王様は、顔を真っ赤にして、息を荒げています。
王妃様は、それを下から見上げてにっこりと微笑みます。
そして、もう一度王様の手をとり、それを自分のスカートの中に導きました。
「あ……」
下着の上から触れてもわかる
柔らかくて、温かくて、湿った、豊潤な谷間。
王様の指先は、王妃様の一番大切なところに導かれていました。
「王妃……!」
「いいのですよ、王様。ここはあなたの荘園ですもの。
あなたが所有し、あなたが耕した、あなたのためのもの。
あなたの指でこんなに開発されて、こんなに潤っているあなたの荘園。でも──」
王妃様は、もっとぴったりと王様に身を寄せながらささやきました。
「――あなたの荘園は、あなたにもっともっと耕されたがっています」
それから、王様は夢中で指を使いました。
荘園が望んでいるように、耕し、掘り下げ、潤し、掘りおこします。
王妃様はそのたびに身を捩って甘い声を上げます。
──それは、海の向こうの南の土地にいる、どんな珍しい鳥よりも綺麗な声でした。
それから、王妃様は、ぼうっとしている王様のズボンを脱がせてあげて、
王様のあそこの部分を優しく愛撫し始めました。
──その唇と手は、真珠よりも白磁よりも美しくて淫靡でした。
王様は、王妃さまの奥深くに突き入り、我を忘れて動きました。
よくなじんだ、とても安心できる柔らかくて温かいものが王様の敏感なそれを包み込みます。
「そう。もっと、もっと──愛していますわ、あなた」
──どんなにうまくしつけた女奴隷からも聞くことが出来ない優しいささやき。
それから王様は、何度も何度も王妃さまの中で爆発しました。
王妃様は、王様の熱いかけらを優しく受け止めました。
そうして、夜通しそれが続いて、窓の外で朝雀が鳴きだすころには、
王様は、海の向こうのことなど、全部忘れてしまいました。
「おはようございます。私のかわいい寝ぼすけさん。朝ごはんの用意が出来ていますよ」
そういって笑う王妃様に、なんだかまたドキドキしてしまったからです。
結局。
パシーナは、海の向こうに行きませんでした。
<海の時代>に一つも植民地を取らずにいたので、あまりお金持ちになれないままでした。

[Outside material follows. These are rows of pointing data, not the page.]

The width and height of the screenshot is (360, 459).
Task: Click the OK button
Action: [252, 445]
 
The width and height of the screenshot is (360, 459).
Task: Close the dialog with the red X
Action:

でも、王様は、かわりにパシーナの本国をたくさん良くしました。
灌漑で土地を潤し、山に植林し、いくつも荘園と街を作りました。
真剣で、丁寧で、そして変態的なまでに細部にこだわって。
王様は、パシーナと名がつく二つのものを開発し続けました。
だから。
<海の時代>が終わったとき。
──海の向こうの植民地の奴隷たちが反乱を起こして、たくさんの王様たちが宝物を失ったとき。
税金をいっぱい取られていた市民は怒って革命をおこして、
隣の王様や、女王様や、皇帝はみんなギロチンにかけられてしまいましたが、
パシーナの王様と王妃様は、冠も玉座も荘園も何一つ失いませんでした。
とっても仲の良い王様と王妃様は、まわりに他の王様のいない時代になっても、
ずっとずっと王様と王妃様で、――やっぱりずっとずっと仲良しでした。
めでたし、めでたし。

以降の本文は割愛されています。